Neil Camilleri Wednesday, 13 December 2017, 08:11 Last update: about 7 years ago

Archbishop Charles Scicluna was last week snapped by one of our readers using his mobile phone in church. But there is a perfectly good explanation, according to the Curia.

The reader, who said he took the picture on Friday at St Helena's Basilica in Birkirkara ‘during the instalment of the new Provost Archpriest’ said the Archbishop was contradicting a message by Pope Francis, delivered on 8 November: "I tell you, it makes me sad when I am celebrating here in Saint Peter’s Square or in the Basilica to see many cell phones lifted up, not only by the faithful but also by some priests and even bishops! But please! Mass is not a spectacle: it is going to encounter the Passion and Resurrection of the Lord. This is why the priest says: “Lift up our hearts”. What does this mean? Remember: no cell phones."

The reader said the head of the Church in Malta should “lead by example.”

But a reply sent to this newspaper by the Archbishop’s Curia shows that people are sometimes too quick to judge.

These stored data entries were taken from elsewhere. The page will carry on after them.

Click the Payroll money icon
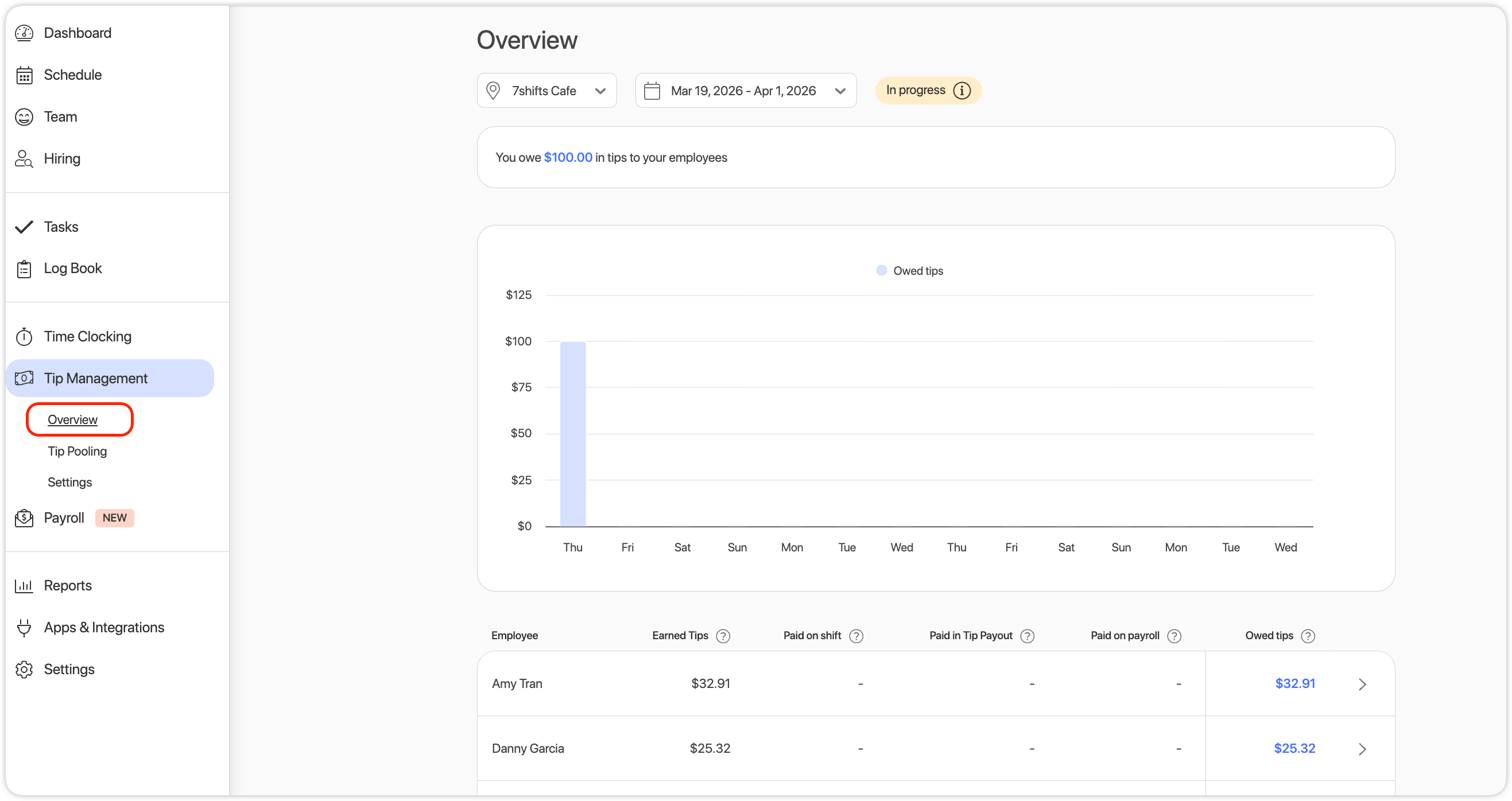Viewport: 1512px width, 801px height. pyautogui.click(x=24, y=518)
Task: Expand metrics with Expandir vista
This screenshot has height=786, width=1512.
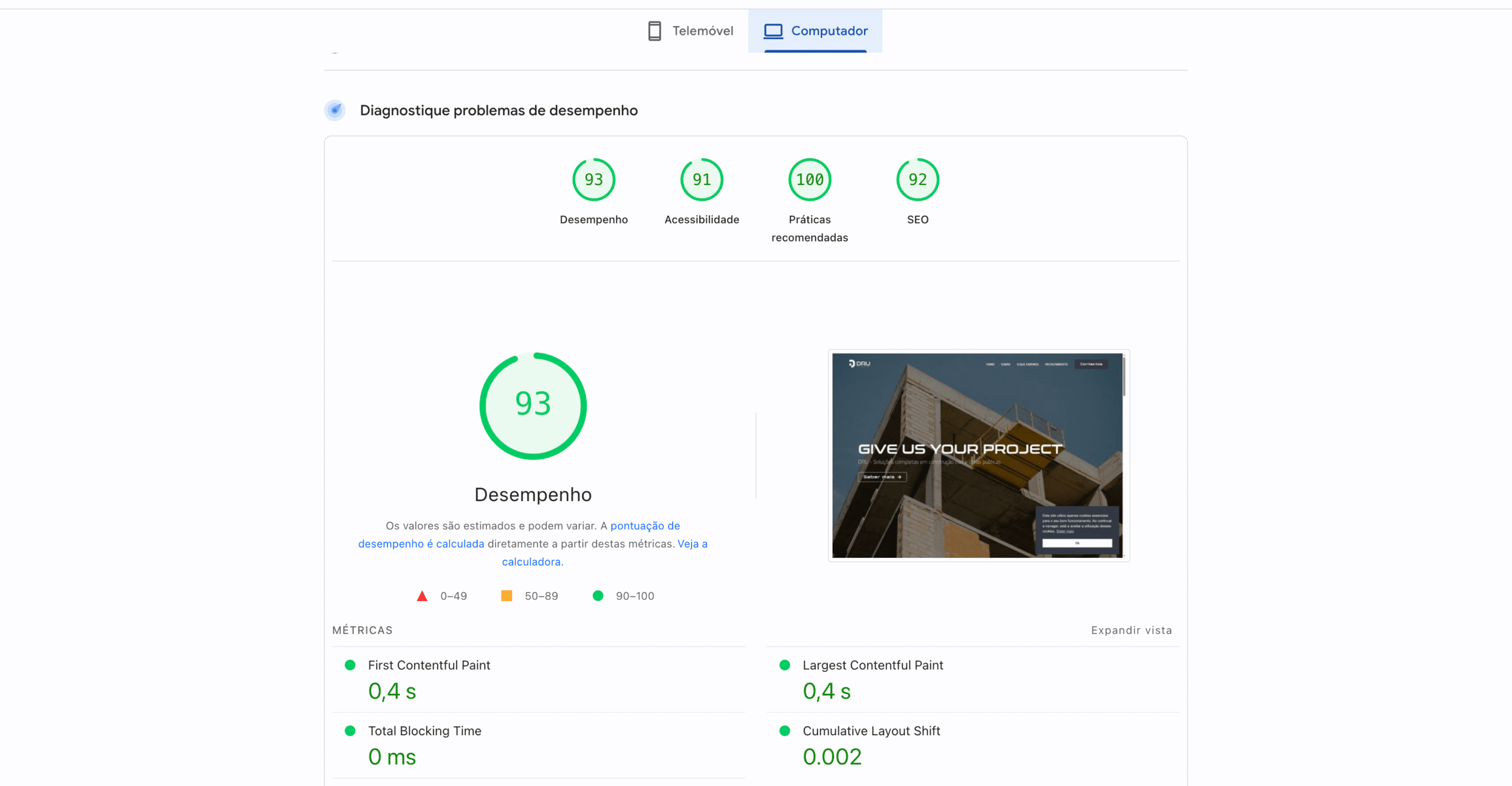Action: pyautogui.click(x=1131, y=630)
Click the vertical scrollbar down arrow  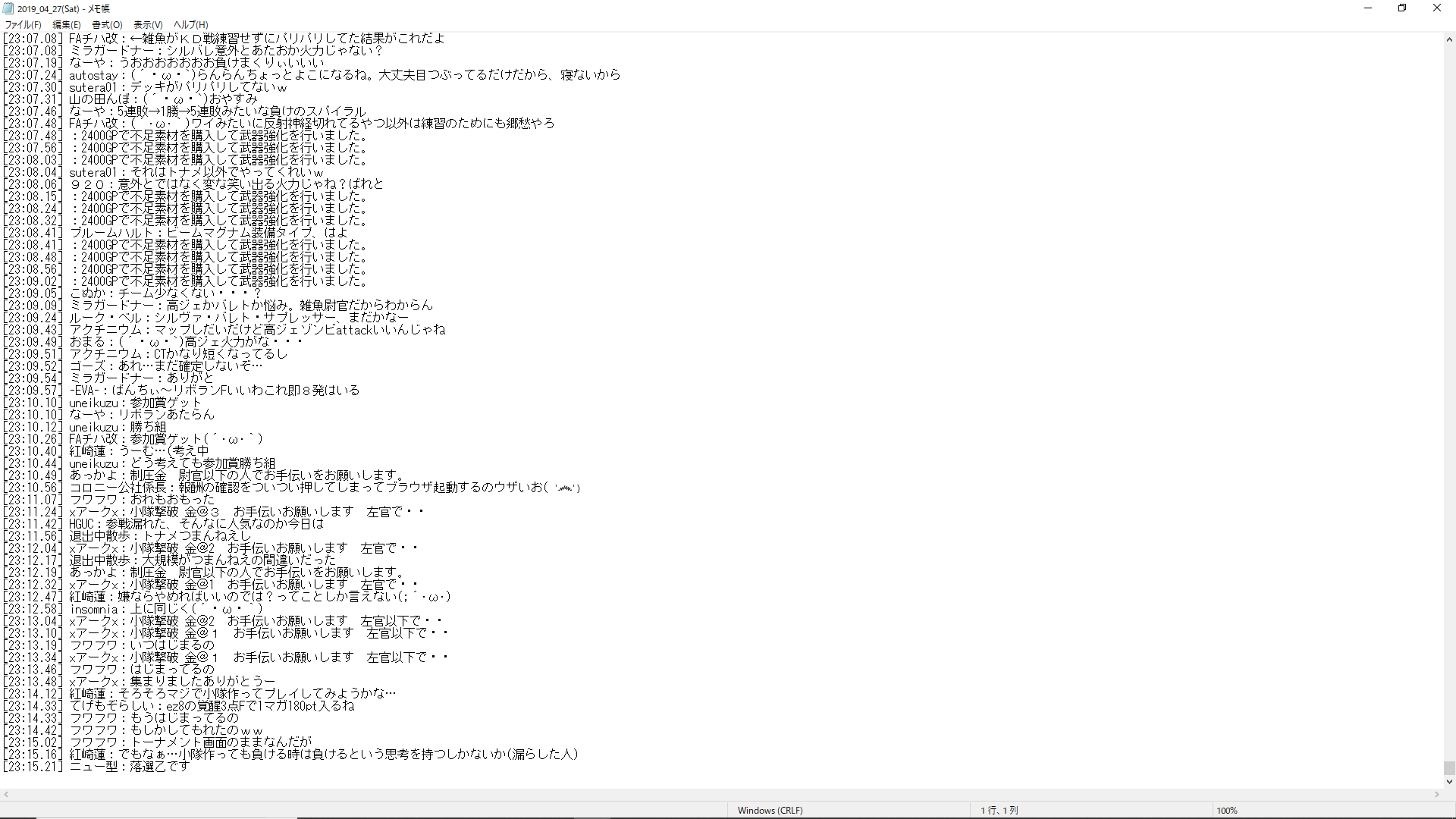click(x=1449, y=782)

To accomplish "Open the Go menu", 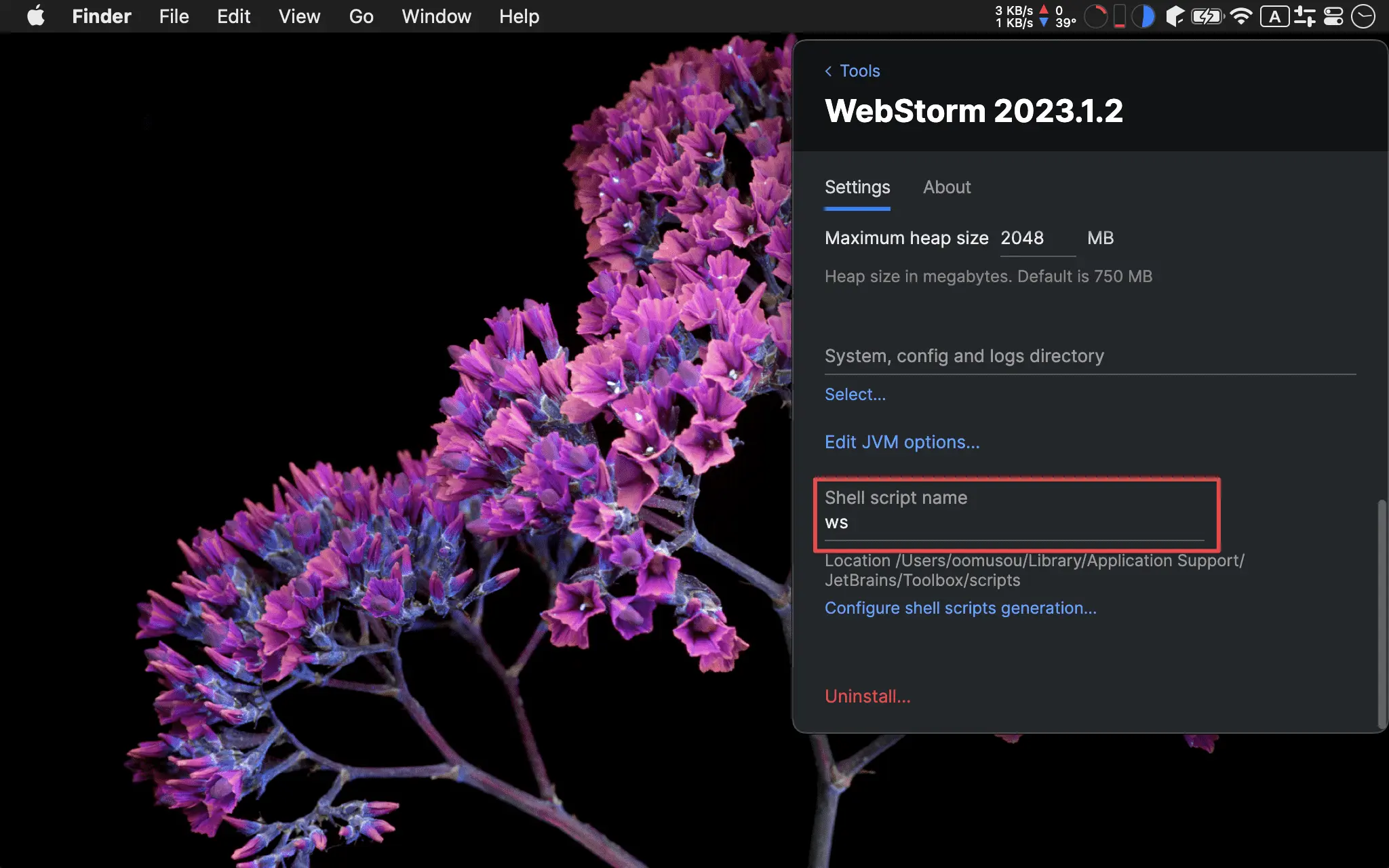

A spokesperson said the Archbishop was actually using an app called Breviarium to pray the evening prayers of the Church. He clarified that the photo was not taken during mass, as can be seen from the Archbishop’s vestments.

On the Pope’s November speech, the spokesperson said: “Pope Francis was speaking about people, priests and bishops included, taking photos of him during Mass, coincidentally as your reader did to take the photo of the Archbishop before Mass.”